Ad imageAd image

Masih Ada SMA/SMK Negeri Kekurangan Siswa, 78 Kursi Kosong Tersedia di PPDB Jateng

Athok Mahfud
By Athok Mahfud 832 Views
3 Min Read
Kepala Dinas Pendidikan dan Kebudayaan (Disdikbud) Provinsi Jawa Tengah (Jateng), Uswatun Hasanah. (Foto: Athok Mahfud/Indoraya)

INDORAYA – Dinas Pendidikan dan Kebudayaan (Disdikbud) Provinsi Jawa Tengah (Jateng) menyebut ada 78 kursi kosong pada Penerimaan Peserta Didik Baru (PPDB) tahun 2024/2025. Ada satu SMA Negeri dan sisanya tersebar di beberapa SMK Negeri di Jateng.

Berdasarkan sistem, ada sebanyak 78 kursi kosong di Jateng. Sehingga pada beberapa SMA/SMK Negeri masih kekurangan siswa.
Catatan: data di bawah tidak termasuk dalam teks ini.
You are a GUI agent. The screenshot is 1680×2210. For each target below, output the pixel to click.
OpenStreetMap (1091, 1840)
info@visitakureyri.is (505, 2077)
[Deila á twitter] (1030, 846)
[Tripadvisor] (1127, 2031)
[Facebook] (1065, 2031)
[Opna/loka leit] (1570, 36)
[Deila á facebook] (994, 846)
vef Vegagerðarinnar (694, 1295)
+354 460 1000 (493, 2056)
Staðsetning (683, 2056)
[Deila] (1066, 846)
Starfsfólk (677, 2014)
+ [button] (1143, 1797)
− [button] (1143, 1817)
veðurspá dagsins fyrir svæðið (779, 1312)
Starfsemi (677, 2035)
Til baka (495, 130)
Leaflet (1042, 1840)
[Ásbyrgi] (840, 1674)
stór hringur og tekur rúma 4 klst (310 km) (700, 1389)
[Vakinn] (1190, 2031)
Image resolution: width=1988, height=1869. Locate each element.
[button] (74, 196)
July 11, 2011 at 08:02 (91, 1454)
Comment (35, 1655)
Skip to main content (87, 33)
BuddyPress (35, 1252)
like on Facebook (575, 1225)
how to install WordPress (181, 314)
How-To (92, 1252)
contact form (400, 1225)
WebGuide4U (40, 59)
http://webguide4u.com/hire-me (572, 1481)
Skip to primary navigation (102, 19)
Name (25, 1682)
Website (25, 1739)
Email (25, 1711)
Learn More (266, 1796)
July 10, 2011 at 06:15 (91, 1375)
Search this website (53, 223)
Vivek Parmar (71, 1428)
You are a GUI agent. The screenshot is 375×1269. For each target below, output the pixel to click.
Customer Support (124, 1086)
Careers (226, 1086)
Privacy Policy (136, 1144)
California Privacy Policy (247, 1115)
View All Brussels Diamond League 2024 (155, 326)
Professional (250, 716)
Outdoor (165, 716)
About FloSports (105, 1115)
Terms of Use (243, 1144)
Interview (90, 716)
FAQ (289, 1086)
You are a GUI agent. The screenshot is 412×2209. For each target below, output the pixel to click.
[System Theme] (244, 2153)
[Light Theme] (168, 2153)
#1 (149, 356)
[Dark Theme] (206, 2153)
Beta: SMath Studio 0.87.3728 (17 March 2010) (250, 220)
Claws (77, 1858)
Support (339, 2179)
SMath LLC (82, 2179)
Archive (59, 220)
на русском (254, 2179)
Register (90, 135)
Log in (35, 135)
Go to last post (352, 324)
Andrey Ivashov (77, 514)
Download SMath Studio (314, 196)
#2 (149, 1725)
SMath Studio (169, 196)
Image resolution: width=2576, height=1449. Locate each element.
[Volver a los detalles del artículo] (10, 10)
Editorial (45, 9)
Persebaran kursi kosong itu hingga kini masih diinventarisir oleh cabang dinas masing-masing.

“Persebaran 78 kursi itu, sedang diinventarisasi dari cabdin masing-masing,” kata Kepala Disdikbud Jateng Uswatun Hasanah, Kamis (4/7/2024).

Adapun SMA yang kekurangan siswa itu adalah SMAN 1 Petungkriyono, Kabupaten Pekalongan. Penyebabnya karena secara geografis, sekolah ini berada di puncak gunung, sehingga sepi peminat.

“Kalau SMA-nya itu dua kursi di SMA Negeri 1 Petungkriyono, itukan di pucuk gunung. Kalau SMK-nya yang tersebar, sedang direkap karena laporan permasing-masing cabdin,” ungkapnya.

Menindaklanjuti hasil pelaksanaan PPDB yang menyisakan kursi kosong, Disdikbud Jateng memberi arahan kepada seluruh kepala sekolah untuk tidak menyalahgunakan jabatan.

Selain itu, pihaknya juga akan melakukan beberapa pengaturan dan koordinasi ke berbagai pihak untuk mengantisipasi penyalahgunaan wewenang.

“Atas kondisi ini, maka kepada para kepala sekolah telah kami pesankan untuk tidak menetapkan pengaturan secara mandiri guna menghindari potensi penyalahgunaan wewenang,” tegas Uswatun.

Lebih lanjut Uswatun mengaku kuota SMA/SMK Negeri Jateng baru bisa menampung 41 persen dari jumlah lulusan SMP/MTs. Karena itu tidak semua calon siswa baru dapat diterima di sekolah negeri.

Meski ada kursi kosong, peluang siswa yang tidak diterima di SMA/SMK Negeri untuk masuk di sekolah tersebut juga kecil. Sebab jarang ada calon siswa yang sudah diterima, namun tidak melakukan daftar ulang.

“Tapi kalau dilihat dari trennya itu jarang yang mundur, otomatis kalau kekosongan 78 ini berarti nanti yang naik kemungkinan ya hanya 78 ini. Terus yang tidak daftar ulang itu nanti biasanya presentasenya kecil,” ungkap Uswatun.

Kendati demikian Disdikbud Jateng juga tidak bisa memaksa calon peserta didik untuk mundur, atau mengubah keputusan mereka untuk mendaftar ke sekolah swasta.

“Jadi tidak bisa memberikan kepastian, karena kita juga nggak bisa memaksa ayo mundur dan lain sebagainya tidak bisa. Tapi negeri atau swasta itu semua sama-sama baik,” pungkas Uswatun.